---------- Information given

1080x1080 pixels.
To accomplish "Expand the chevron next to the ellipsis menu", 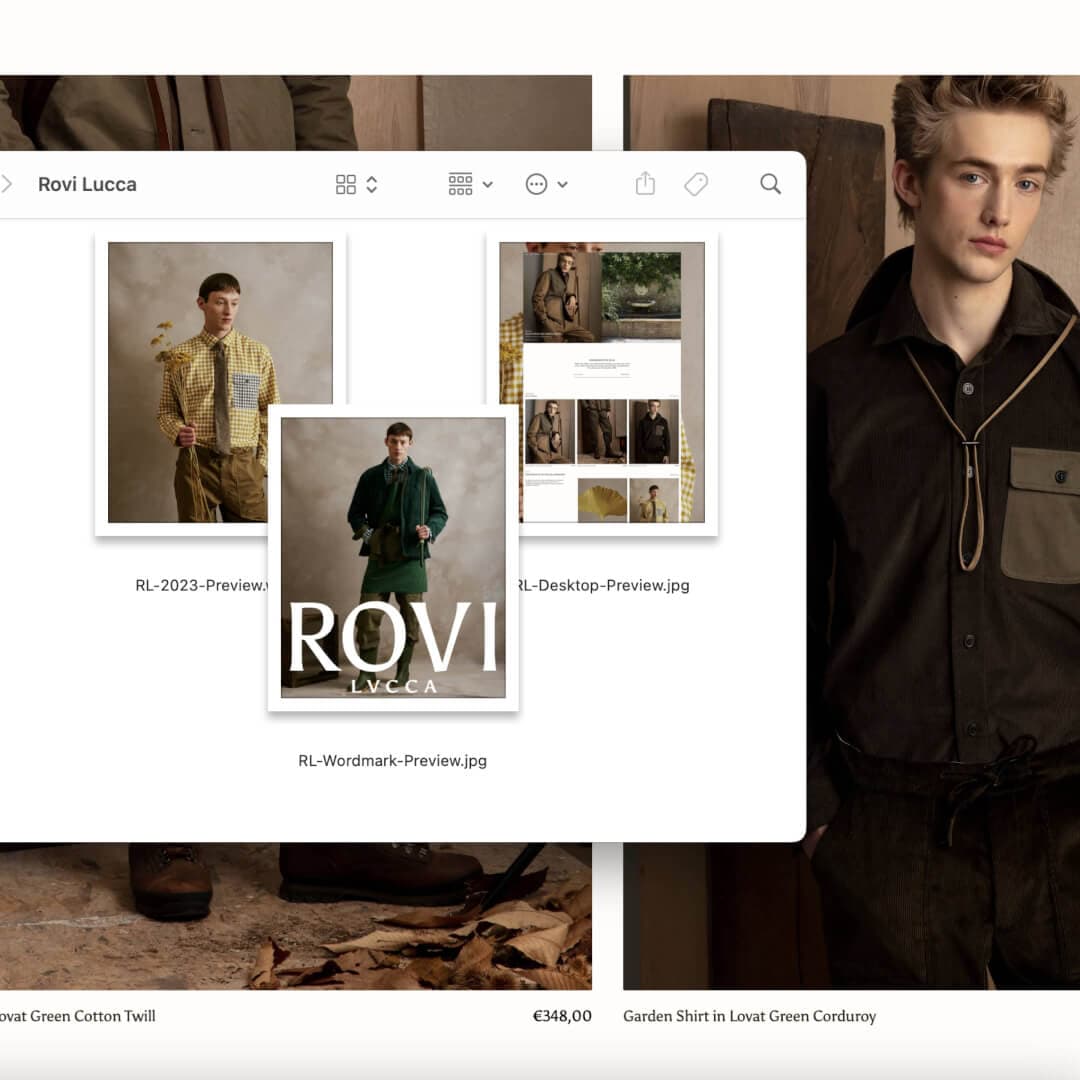I will point(562,184).
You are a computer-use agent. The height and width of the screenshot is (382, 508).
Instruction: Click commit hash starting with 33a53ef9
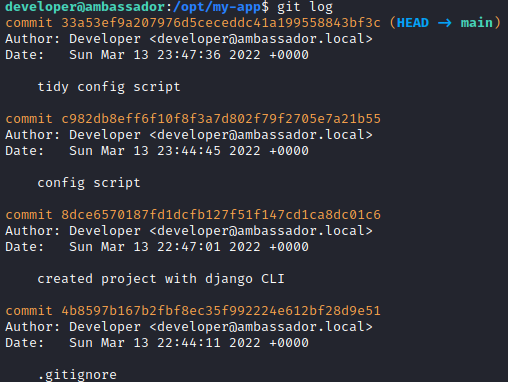(221, 23)
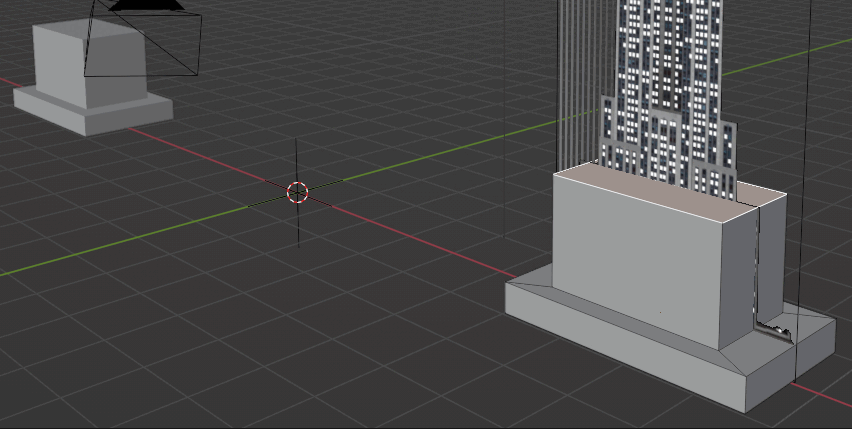Click the black triangle atop the camera
Screen dimensions: 852x429
coord(146,5)
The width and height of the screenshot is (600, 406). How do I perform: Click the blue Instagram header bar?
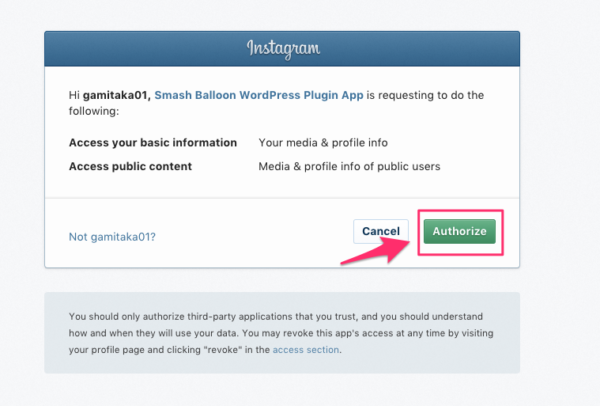pos(282,49)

--------------------

How to complete this task = With pictures omitted, restate exactly every line from the one containing "Instruction: Click commit" through the last line of the material, inclusive.

Worked solution =
Instruction: Click commit hash starting with 33a53ef9
(221, 23)
Click the black triangle atop the camera
Screen dimensions: 852x429
coord(146,5)
The width and height of the screenshot is (600, 406). How do I perform: Click the blue Instagram header bar?
pos(282,49)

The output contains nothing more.